Mi padre tragaba bilis. Cuando cesaron sus burlas, movió tristemente la cabeza. No le gustaba que se metieran con él estando yo presente –no quería que viera lo bajo que había caído–, así que les dijo:

–¡Mira que sois burros! Ninguno de vosotros ha follado en los diez últimos años. La ira de mi padre despertó aún más la hilaridad, pero él levantó la mano, con la palma orientada hacia ellos, y les dijo:

–Bueno, de acuerdo, os concedo el beneficio de la duda. Quizá conozcáis a alguna mujer. De acuerdo. A las mujeres les gusta besar. Y, a veces, hasta es posible que os besen. Muy bien. No sería la primera vez. Pero reflexionad. La chavala en cuestión os morrea, pero ¿a quién morreó la noche anterior? ¿Por qué lugares viajó su lengua? Haceos estas preguntas, hatajo de mamones. Sí, porque la tía capaz de besar a uno de vosotros es capaz de comer zurullos de perro.

Esas palabras pusieron contentísimos a los viejos amigotes de mi padre, que no paraban de decir:

–¡Me pregunto quién la estará besando ahora!

Mi padre ni siquiera sonrió. Sabía que estaba en lo cierto. Seguía su lógica. Me constaba, pues por algo la conocía desde pequeño.

Sin embargo, tuve que dejar de pensar en mi padre, porque el escozor que me causaba el tatuaje comenzó a molestarme de una manera indecible. Una ojeada al reloj me dijo que era más de mediodía –tanto era el tiempo que había estado pensando en mi padre–, por lo que me levanté con la intención de salir a dar una vuelta, pero inmediatamente volví a sentarme, presa del pánico que me inspiraba cruzar la puerta.

Sentía que todo mi ser se desintegraba, una verdadera regresión del hombre al perro. Tenía que salir de allí. Así pues, me puse una chaqueta y, tratando de borrar de mi mente cualquier pensamiento, salí de casa y me encontré al aire libre, al húmedo aire de nuestro noviembre, lleno de la extraña sensación de haber llevado a cabo un acto heroico. Así son las bromas que gasta el miedo. Una astracanada.

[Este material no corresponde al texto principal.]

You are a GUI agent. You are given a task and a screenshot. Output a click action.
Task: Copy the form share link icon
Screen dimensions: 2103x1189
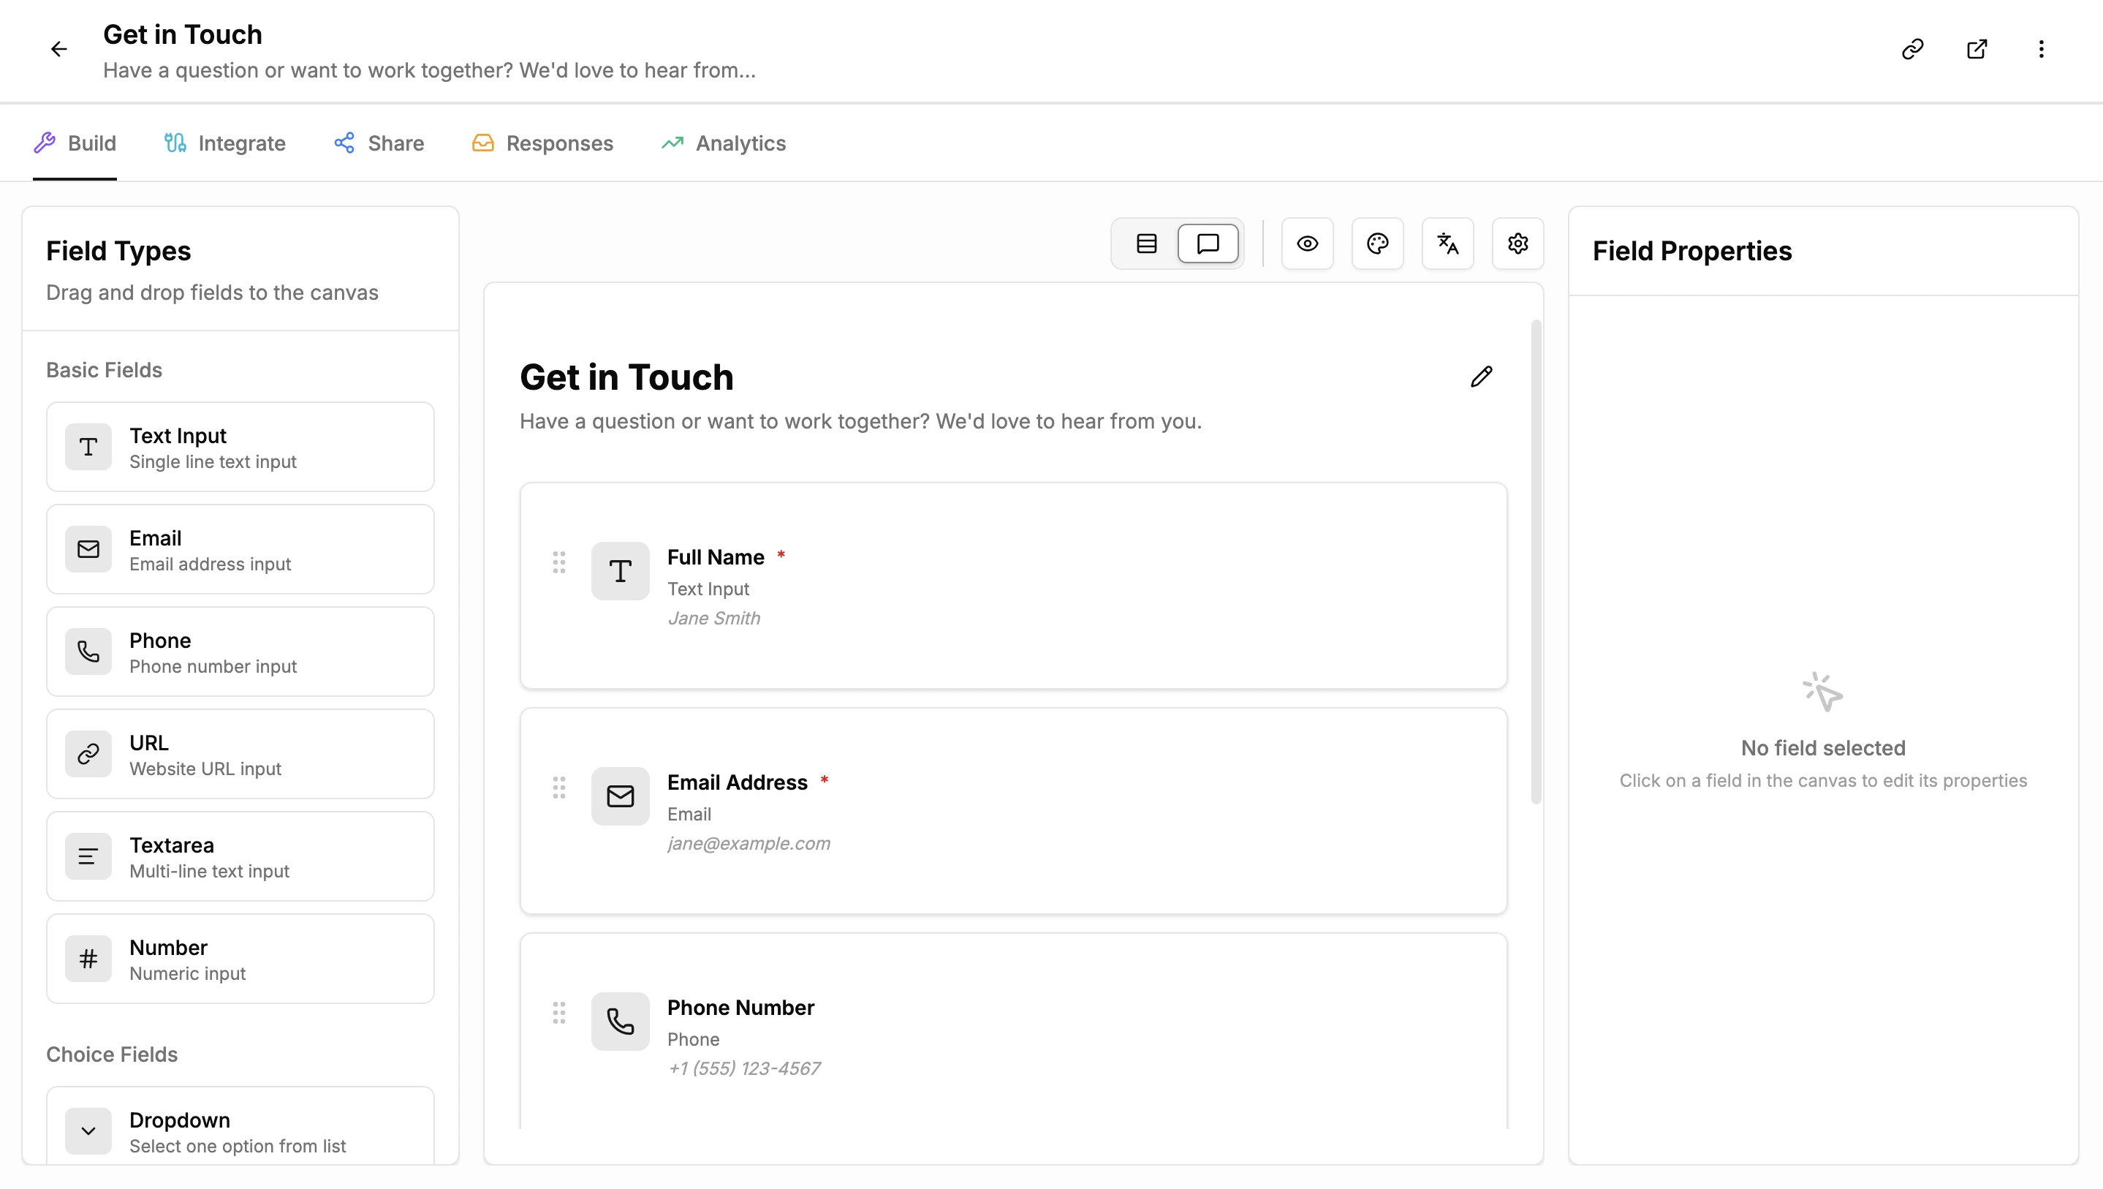pos(1913,49)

De todas maneras, una vez en la calle, comencé a vislumbrar una posible explicación del nuevo miedo que me invadía. Ante mí, a poco menos de dos kilómetros de distancia, se alzaba el monumento de Provincetown, una torre de piedra, de más de sesenta metros de altura, bastante parecida a la torre de los Uffizi de Florencia. Es lo primero que se ve de nuestra ciudad cuando se llega a ella por carretera o se enfila la bocana del puerto. Se alza en una pequeña colina, detrás de los muelles, y forma parte de nuestra existencia porque la vemos por fuerza cada día, tanto si queremos como si no. No hay otra construcción humana tan alta hasta Boston.

Como es natural, los habitantes de la ciudad ven la torre sin darse cuenta, por pura rutina, y era muy probable que no me hubiera fijado en ella de un modo consciente desde hacía meses, pero aquella mañana, tan pronto comencé a encaminarme hacia el centro de la ciudad, mi tatuaje, que ya estaba muy agitado, pareció arrastrarse por mi piel hasta causarme una intolerable picazón que subía y bajaba siguiendo las palpitaciones de mi angustia, de modo que, si bien por lo general miraba el monumento sin verlo, aquella mañana lo vi. Yo había intentado trepar hasta el puntiagudo extremo de aquella torre una noche en que estaba borracho, hacía de ello casi veinte años, y tan poco me faltó para cumplir mis propósitos, que llegué al voladizo que corre a lo largo del parapeto, a menos de diez metros de la punta del chapitel que corona la estructura. Había trepado en línea vertical, sujetándome con pies y manos a los resaltes que formaba el cemento entre los sillares, suficiente para dar apoyo a los dedos de mis pies y de mis manos. Fue una escalada que tuvo la virtud de despertarme en plena noche durante muchos años, porque en más de una ocasión tuve que elevarme gracias a la fuerza de mis brazos, y en ciertos puntos sólo encontraba apoyo para las puntas de mis pies, de modo que lo único que podía hacer con las manos era apoyar las palmas en el muro. Es increíble, pero estaba tan borracho que escalé hasta llegar al voladizo.